Murre was first introduced in the paper Dialect Text Normalization to Normative Standard Finnish. It is a model built from the Samples of Spoken Finnish corpus, which is available in the Language Bank of Finland under CC-BY license. This corpus contains original dialectal transcriptions and manually done normalizations. We took those sentence pairs and trained a normalization model. As a result Murre is able to normalize dialectal Finnish texts with a very high accuracy, and it has learned this skill entirely from the examples in the dialect corpus. Murre reaches a word error rate of 5.73%, which is already very good, and the resulting text is significantly easier to analyse after the normalization than in its original state!
At times Murre makes funny mistakes — nobody is perfect! But Murre is still really useful, as it is not possible to have humans normalizing every dialectal text we want to analyze! We discussed in the error analysis section of our paper examples such as the model mixing up ratapölkyntervauskone and ratapölkyntervauskoinen. But this illustrates how difficult job normalization of dialectal wordforms is! Also in this case one can understand where the model is coming from with the other interpretation, which is something we want to emphasize in our work. By careful inspection of the data we use it is often possible to understand and evaluate even complex machine learning systems.

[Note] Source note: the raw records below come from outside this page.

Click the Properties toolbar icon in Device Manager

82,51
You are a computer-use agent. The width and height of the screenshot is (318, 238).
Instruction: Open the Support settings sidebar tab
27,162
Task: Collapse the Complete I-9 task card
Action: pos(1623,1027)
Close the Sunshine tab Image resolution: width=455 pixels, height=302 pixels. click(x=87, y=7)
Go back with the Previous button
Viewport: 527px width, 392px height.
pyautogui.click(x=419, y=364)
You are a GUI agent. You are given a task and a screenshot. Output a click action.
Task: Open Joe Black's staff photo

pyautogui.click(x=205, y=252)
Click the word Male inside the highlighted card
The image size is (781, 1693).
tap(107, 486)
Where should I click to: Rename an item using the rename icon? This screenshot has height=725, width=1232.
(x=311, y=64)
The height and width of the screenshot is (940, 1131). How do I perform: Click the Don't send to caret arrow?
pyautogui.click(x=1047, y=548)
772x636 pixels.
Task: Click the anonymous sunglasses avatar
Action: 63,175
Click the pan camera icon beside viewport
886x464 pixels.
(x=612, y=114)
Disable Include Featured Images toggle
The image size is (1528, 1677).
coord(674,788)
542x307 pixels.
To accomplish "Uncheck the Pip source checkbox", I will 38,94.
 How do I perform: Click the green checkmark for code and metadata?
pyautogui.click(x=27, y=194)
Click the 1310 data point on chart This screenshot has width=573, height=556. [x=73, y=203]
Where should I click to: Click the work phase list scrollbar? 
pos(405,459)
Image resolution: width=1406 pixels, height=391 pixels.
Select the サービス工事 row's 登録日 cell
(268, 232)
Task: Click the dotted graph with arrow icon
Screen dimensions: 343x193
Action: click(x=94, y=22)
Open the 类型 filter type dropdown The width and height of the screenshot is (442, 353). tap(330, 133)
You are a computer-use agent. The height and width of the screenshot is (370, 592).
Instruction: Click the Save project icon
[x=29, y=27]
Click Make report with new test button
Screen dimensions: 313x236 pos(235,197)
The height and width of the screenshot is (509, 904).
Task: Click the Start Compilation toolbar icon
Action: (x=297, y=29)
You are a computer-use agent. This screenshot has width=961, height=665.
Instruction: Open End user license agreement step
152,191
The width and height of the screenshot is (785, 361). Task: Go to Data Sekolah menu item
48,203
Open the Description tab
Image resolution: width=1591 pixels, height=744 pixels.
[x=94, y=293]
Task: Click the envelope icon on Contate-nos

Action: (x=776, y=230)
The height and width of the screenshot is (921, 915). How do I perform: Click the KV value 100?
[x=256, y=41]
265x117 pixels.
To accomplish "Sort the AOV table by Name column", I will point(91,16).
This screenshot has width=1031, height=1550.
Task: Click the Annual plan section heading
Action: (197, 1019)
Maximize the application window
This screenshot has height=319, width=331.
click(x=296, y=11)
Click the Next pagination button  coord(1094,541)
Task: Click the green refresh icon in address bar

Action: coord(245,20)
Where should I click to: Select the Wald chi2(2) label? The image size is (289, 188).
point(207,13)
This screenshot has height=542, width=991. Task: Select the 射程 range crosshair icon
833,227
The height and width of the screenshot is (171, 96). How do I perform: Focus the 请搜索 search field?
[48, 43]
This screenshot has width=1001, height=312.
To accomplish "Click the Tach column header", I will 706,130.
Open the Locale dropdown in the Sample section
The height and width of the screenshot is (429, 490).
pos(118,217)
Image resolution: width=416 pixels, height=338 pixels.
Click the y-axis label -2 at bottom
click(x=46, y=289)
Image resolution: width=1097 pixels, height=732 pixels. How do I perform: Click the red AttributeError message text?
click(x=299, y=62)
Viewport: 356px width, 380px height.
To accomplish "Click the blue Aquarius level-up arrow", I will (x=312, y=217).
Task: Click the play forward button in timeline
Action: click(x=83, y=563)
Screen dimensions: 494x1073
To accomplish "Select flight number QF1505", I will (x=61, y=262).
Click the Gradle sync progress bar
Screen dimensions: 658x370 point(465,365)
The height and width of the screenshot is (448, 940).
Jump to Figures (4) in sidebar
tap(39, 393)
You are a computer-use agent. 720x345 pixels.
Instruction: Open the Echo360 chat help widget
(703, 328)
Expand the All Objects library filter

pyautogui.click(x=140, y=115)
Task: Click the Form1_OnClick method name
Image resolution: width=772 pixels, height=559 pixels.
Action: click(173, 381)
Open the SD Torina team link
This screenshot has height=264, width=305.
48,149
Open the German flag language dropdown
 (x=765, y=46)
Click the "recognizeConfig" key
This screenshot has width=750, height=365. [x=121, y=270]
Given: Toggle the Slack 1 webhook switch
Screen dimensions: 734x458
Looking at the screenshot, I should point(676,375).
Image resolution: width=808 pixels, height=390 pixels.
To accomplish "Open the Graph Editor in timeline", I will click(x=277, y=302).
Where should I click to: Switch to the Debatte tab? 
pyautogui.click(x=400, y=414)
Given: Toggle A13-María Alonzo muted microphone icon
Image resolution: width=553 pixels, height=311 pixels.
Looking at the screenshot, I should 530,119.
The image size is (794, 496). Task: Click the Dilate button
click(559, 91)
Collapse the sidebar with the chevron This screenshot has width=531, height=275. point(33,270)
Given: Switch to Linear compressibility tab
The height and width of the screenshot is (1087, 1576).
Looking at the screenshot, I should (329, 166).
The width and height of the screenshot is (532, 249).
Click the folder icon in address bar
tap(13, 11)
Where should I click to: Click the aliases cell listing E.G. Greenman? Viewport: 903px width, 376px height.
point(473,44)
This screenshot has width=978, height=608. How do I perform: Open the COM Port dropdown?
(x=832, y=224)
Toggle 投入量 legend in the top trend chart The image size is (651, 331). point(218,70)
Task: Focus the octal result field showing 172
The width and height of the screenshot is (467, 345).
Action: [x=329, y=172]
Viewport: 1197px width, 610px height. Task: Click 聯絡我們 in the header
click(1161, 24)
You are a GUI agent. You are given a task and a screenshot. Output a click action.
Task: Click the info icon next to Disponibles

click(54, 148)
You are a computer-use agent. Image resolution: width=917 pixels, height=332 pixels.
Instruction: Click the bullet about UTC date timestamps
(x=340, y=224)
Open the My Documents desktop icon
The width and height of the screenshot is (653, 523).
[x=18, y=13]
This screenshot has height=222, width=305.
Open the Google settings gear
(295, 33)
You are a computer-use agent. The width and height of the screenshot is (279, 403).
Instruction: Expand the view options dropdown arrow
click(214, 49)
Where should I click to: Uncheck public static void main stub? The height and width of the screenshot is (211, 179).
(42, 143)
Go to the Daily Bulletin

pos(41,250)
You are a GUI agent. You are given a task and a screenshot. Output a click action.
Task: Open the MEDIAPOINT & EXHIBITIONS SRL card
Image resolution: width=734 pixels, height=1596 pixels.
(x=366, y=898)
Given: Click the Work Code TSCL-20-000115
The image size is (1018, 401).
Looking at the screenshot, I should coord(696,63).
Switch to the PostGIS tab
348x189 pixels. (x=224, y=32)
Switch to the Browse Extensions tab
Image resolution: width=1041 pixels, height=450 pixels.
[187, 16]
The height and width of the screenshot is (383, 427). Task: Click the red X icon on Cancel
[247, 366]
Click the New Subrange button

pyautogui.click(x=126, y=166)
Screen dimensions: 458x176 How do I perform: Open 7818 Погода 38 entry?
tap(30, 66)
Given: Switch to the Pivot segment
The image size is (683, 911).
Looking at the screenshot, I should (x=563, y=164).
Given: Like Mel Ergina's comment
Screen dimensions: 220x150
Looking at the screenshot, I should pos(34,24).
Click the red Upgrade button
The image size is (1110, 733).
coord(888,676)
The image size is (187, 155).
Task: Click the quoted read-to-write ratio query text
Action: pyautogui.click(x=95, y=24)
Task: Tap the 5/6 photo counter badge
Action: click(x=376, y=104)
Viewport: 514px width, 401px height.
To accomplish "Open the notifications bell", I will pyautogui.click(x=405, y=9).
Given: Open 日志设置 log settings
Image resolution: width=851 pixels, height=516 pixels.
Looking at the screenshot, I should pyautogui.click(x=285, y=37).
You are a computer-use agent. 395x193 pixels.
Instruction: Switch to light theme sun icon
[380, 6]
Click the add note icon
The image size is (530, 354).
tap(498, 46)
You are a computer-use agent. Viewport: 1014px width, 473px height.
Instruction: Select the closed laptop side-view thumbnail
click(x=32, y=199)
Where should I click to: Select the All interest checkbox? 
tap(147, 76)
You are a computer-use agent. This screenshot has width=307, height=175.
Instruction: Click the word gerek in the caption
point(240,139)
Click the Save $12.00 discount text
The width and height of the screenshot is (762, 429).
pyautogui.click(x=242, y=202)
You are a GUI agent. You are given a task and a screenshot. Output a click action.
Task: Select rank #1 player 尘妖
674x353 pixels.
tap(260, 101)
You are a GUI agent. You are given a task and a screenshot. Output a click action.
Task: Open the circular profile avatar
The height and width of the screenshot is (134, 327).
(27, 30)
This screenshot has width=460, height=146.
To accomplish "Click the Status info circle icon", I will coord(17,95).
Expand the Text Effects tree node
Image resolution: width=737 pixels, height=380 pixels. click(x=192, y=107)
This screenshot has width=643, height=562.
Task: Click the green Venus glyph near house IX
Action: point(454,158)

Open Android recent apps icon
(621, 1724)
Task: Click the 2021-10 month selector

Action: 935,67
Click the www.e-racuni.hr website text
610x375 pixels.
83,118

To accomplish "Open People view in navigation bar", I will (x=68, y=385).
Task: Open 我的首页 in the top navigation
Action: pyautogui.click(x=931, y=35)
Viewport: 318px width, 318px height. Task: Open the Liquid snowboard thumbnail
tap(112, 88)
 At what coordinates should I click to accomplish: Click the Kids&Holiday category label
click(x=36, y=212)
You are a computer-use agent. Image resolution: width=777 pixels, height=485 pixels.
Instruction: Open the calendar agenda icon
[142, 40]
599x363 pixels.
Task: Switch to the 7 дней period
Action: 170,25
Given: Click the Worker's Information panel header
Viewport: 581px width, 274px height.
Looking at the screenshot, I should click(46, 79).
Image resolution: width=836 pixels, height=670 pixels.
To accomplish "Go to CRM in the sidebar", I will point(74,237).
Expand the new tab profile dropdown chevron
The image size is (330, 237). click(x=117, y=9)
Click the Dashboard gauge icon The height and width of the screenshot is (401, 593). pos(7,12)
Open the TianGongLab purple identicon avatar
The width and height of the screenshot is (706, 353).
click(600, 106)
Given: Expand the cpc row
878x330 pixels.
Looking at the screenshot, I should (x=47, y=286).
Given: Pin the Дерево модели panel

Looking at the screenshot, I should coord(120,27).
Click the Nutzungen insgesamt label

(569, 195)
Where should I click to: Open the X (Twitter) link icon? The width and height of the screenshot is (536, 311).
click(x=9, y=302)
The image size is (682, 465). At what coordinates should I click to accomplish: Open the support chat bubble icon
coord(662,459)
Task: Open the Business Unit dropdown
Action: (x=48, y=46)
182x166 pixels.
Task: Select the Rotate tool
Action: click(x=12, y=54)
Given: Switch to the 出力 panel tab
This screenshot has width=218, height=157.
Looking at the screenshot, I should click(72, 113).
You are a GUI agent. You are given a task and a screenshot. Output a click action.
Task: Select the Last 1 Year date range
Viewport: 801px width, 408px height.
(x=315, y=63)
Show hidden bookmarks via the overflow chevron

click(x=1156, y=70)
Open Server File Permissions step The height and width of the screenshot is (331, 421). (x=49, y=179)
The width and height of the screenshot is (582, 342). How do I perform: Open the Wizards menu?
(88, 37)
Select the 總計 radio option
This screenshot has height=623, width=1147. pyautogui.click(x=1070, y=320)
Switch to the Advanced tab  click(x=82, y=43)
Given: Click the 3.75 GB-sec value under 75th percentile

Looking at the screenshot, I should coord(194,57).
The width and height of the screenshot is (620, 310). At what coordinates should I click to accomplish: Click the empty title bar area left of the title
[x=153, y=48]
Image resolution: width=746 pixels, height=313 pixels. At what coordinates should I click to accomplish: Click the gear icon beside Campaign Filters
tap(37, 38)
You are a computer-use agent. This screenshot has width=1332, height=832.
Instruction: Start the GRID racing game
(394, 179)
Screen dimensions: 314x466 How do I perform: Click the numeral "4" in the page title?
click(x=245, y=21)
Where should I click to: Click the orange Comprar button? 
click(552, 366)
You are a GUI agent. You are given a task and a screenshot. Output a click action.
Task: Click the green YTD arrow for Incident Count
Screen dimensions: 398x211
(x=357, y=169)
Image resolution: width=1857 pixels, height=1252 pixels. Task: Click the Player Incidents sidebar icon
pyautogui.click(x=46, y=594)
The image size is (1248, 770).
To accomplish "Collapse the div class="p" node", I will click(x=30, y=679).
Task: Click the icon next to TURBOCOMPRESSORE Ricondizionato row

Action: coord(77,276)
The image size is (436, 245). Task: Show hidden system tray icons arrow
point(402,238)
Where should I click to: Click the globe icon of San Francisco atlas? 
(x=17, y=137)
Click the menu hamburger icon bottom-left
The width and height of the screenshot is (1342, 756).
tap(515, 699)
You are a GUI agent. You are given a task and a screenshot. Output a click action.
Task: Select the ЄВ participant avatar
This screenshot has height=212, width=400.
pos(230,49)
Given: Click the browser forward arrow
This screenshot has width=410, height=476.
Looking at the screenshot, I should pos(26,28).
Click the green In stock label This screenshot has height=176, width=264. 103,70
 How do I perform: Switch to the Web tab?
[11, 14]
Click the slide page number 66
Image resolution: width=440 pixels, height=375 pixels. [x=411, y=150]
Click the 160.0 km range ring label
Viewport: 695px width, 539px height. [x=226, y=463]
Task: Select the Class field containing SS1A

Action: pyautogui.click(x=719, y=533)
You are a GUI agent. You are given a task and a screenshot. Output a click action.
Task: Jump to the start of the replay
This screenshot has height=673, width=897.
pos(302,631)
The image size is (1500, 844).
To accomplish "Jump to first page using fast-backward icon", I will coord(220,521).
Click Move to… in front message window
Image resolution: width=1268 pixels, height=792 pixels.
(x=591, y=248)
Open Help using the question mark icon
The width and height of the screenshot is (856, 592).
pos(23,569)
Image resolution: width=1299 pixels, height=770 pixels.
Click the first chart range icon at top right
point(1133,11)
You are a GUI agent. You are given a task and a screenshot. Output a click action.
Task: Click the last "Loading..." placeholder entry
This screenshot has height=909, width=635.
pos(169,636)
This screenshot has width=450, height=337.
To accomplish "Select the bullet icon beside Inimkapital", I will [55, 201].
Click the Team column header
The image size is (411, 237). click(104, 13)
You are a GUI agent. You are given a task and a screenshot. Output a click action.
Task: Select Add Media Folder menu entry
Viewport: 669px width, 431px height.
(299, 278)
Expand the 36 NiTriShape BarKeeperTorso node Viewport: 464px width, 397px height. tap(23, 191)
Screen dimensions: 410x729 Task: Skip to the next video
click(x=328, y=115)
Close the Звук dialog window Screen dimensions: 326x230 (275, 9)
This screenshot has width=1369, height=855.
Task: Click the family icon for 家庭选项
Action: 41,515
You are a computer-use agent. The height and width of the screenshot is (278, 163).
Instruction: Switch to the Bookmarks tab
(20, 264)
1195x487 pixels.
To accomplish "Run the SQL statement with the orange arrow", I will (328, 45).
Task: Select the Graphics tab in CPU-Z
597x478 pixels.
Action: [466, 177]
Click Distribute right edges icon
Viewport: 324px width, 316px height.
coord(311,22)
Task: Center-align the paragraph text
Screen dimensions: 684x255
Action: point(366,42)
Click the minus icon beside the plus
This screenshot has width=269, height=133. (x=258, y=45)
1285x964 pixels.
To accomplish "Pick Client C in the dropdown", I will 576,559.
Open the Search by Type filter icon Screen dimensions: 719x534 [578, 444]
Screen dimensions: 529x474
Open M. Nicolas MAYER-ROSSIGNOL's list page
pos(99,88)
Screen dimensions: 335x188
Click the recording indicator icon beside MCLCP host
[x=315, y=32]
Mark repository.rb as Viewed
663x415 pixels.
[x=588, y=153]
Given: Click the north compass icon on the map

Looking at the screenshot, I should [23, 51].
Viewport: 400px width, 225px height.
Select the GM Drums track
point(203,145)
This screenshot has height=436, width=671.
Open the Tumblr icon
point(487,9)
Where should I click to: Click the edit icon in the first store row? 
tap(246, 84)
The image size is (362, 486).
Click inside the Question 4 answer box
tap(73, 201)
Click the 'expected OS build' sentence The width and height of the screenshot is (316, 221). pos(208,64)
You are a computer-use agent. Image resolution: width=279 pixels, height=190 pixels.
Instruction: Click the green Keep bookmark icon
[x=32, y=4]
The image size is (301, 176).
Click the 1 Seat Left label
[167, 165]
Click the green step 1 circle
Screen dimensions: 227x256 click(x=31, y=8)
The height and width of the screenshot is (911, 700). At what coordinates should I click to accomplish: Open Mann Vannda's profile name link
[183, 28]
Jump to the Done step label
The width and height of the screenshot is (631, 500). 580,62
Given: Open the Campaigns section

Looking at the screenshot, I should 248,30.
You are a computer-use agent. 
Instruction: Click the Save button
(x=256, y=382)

Murre is available as a Python package, and we continue experiments to improve the results and to adapt the model into new use cases. If you use Murre, or want to continue investigating this topic further, please cite this paper as:
Niko Partanen, Mika Hämäläinen, and Khalid Alnajjar. 2019. Dialect Text Normalization to Normative Standard Finnish. In the Proceedings of the 5th Workshop on Noisy User-generated Text (W-NUT).